Publié le 11 décembre 2019 Mis à jour le 16 novembre 2023
le 15 novembre 2019

Professeur d'archéologie à l'UFR Temps et territoires et chercheur au laboratoire Archéologie et Archéométrie (ArAr), Matthieu Poux publie son premier roman, "Gaule-Orient-Express", un « Péplum spaghetti » qui devrait plaire autant aux amateur/trices de romans historiques que de thrillers.

Auteur de nombreuses publications scientifiques ou de vulgarisation consacrées à la Gaule, avant comme après la conquête romain, Matthieu Poux publie "Gaule-Orient-Express", son premier roman, aux éditions Actes Sud. À cette occasion, il revient pour nous sur les origines de celui-ci, son processus d'écriture, ses lectures...
 
Entretien avec Matthieu Poux
Comment vous est venue l'idée de l'intrigue ?

M. P. : L’idée d’écrire un roman historique ne m’est pas venue toute seule ! Il y a deux ans, j’ai été sollicité par une amie, qui travaille dans le cinéma, pour l’écriture d’un « péplum » d’un genre un peu nouveau. L’idée était de réaliser le pendant, pour la Gaule, de la fameuse série « Rome ». J’ai rapidement constaté que je n’avais pas été formé pour ça. C’est donc tout naturellement que la forme du roman s’est imposée. Il a inspiré un projet de série télévisée, qui sera soumis aux producteurs dans les semaines à venir…

Comment avez-vous travaillé ?

M. P. : De façon classique – mais nouvelle pour moi ! En partant de l’intrigue imaginée au départ, j’en ai esquissé le plan général et des fiches personnages, qui ont servi de canevas pour la rédaction… Sur le plan pratique, j’ai rédigé l’essentiel des chapitres durant l’été 2017, en marge des fouilles que je mène chaque année sur le site de Corent en Auvergne, qui a été une source d’inspiration pour certains décors du roman.

Quelles sont vos sources d'inspiration ?

M. P. : Il s’agit moins d’un roman historique que d’un thriller… sur toile de fond historique, au point que l’éditeur a envisagé un temps de le publier dans sa collection Actes Noirs. Destiné à un large public, il vise moins à « l’éduquer » qu’à le divertir. Son sous-titre – « Péplum spaghetti » – trahit ses influences : la culture populaire, le roman policier, le cinéma, la bande dessinée…

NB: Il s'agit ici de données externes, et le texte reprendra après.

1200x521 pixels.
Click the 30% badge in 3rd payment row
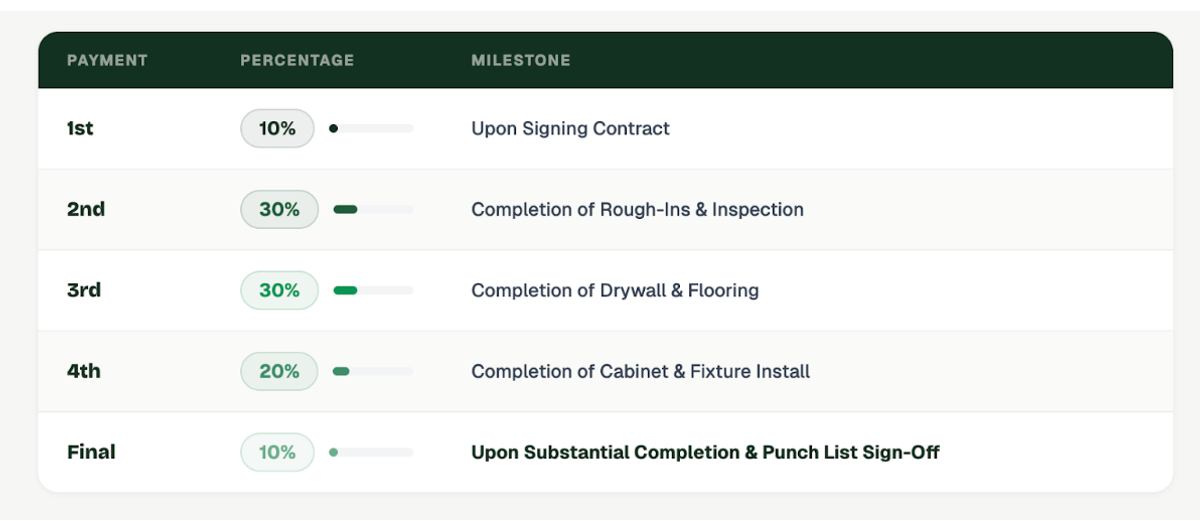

Quel.le est votre auteur/trice préféré.e ?

M. P. : Difficile de faire le tri, mes goûts sont assez éclectiques. Pour ce qui est des auteurs français, ils vont de Zola à… Michel Houellebecq en passant par Marguerite Yourcenar. En littérature étrangère, Milan Kundera, John Irving, Philip Roth et Paul Auster… Edgar P. Jacobs, Jean Giraud et Jacques Tardi pour la bande dessinée. Stanley Kubrick et David Lynch pour le cinéma… Tous ont en commun d’avoir su concilier exigence esthétique, intellectuelle, avec divertissement populaire.

Votre roman préféré ?

M. P. : Hormis les auteurs déjà cités, pour le genre dont on parle ici : Il nome della Rosa, d’Umberto Ecco.

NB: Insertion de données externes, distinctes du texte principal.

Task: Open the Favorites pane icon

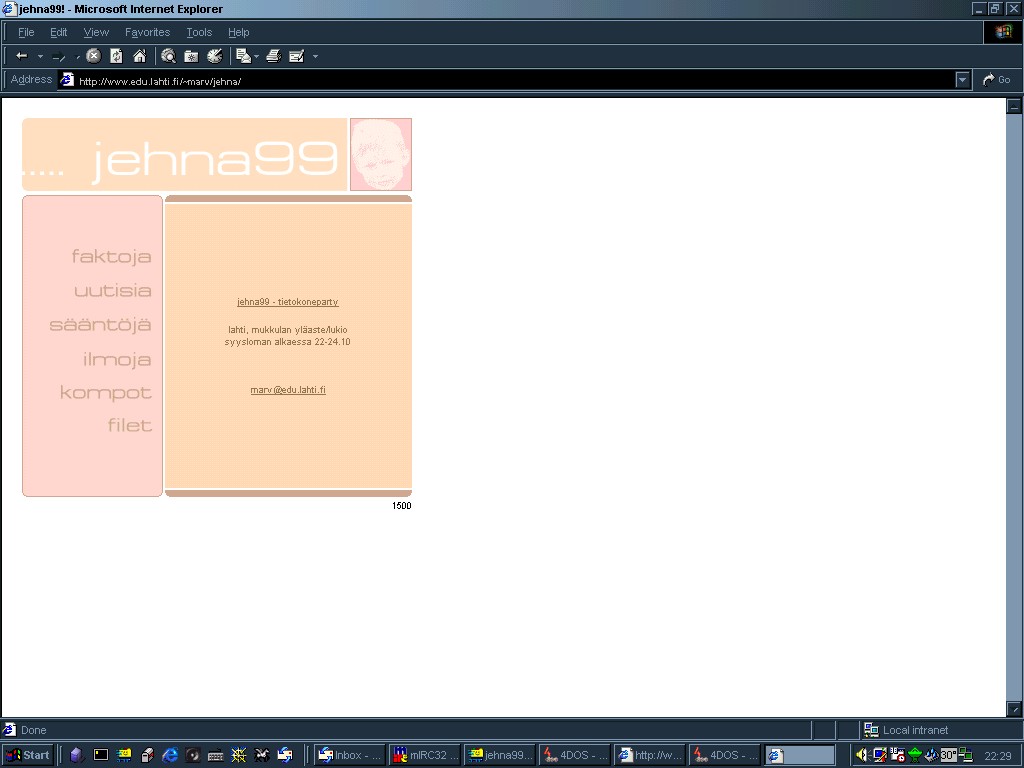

Votre personnage préféré ?

M. P. : Un personnage encore inconnu en littérature : Lucius Munatius Plancus, le fondateur de Lyon, consul de Rome et gouverneur des Gaules. L’un des personnages les plus importants de l’Histoire romaine, à qui l’on doit l’avènement de l’Empire d’Auguste. Contrairement à nombre de ses contemporains, il est mort dans son lit à un âge canonique et a survécu aux guerres civiles grâce à ses multiples trahisons, raison pour laquelle il a été un peu méprisé par les historiens. Il sera l’acteur central de mon second roman, déjà rédigé, qui allie biographie romancée et enquête policière.

Pouvez-vous nous en dire un peu plus sur le sous-titre « Péplum spaghetti » ?

M. P. : Il fait référence à deux genres cinématographiques : le péplum et le western spaghetti. Le premier, avec ses décors en carton-pâte et ses acteurs bodybuildés, donne dans l’auto-caricature depuis longtemps. Le second a dépoussiéré le genre du western au profit d’une vision plus réaliste, plus « anthropologique » de la colonisation américaine au XIXe siècle - avec une bonne dose d’humour caustique ! C’est là l’ambition de ce roman : dépasser les clichés, dépeindre le quotidien de populations qui vivaient principalement à la campagne ; mais aussi, retranscrire la violence de l’époque, avec sa galerie de personnages peu recommandables. Elle rejoint l’une des missions principales assignées aux historiens : lutter contre l’idéalisation d’un passé auquel, à titre personnel, je n’aurais pas envie d’appartenir !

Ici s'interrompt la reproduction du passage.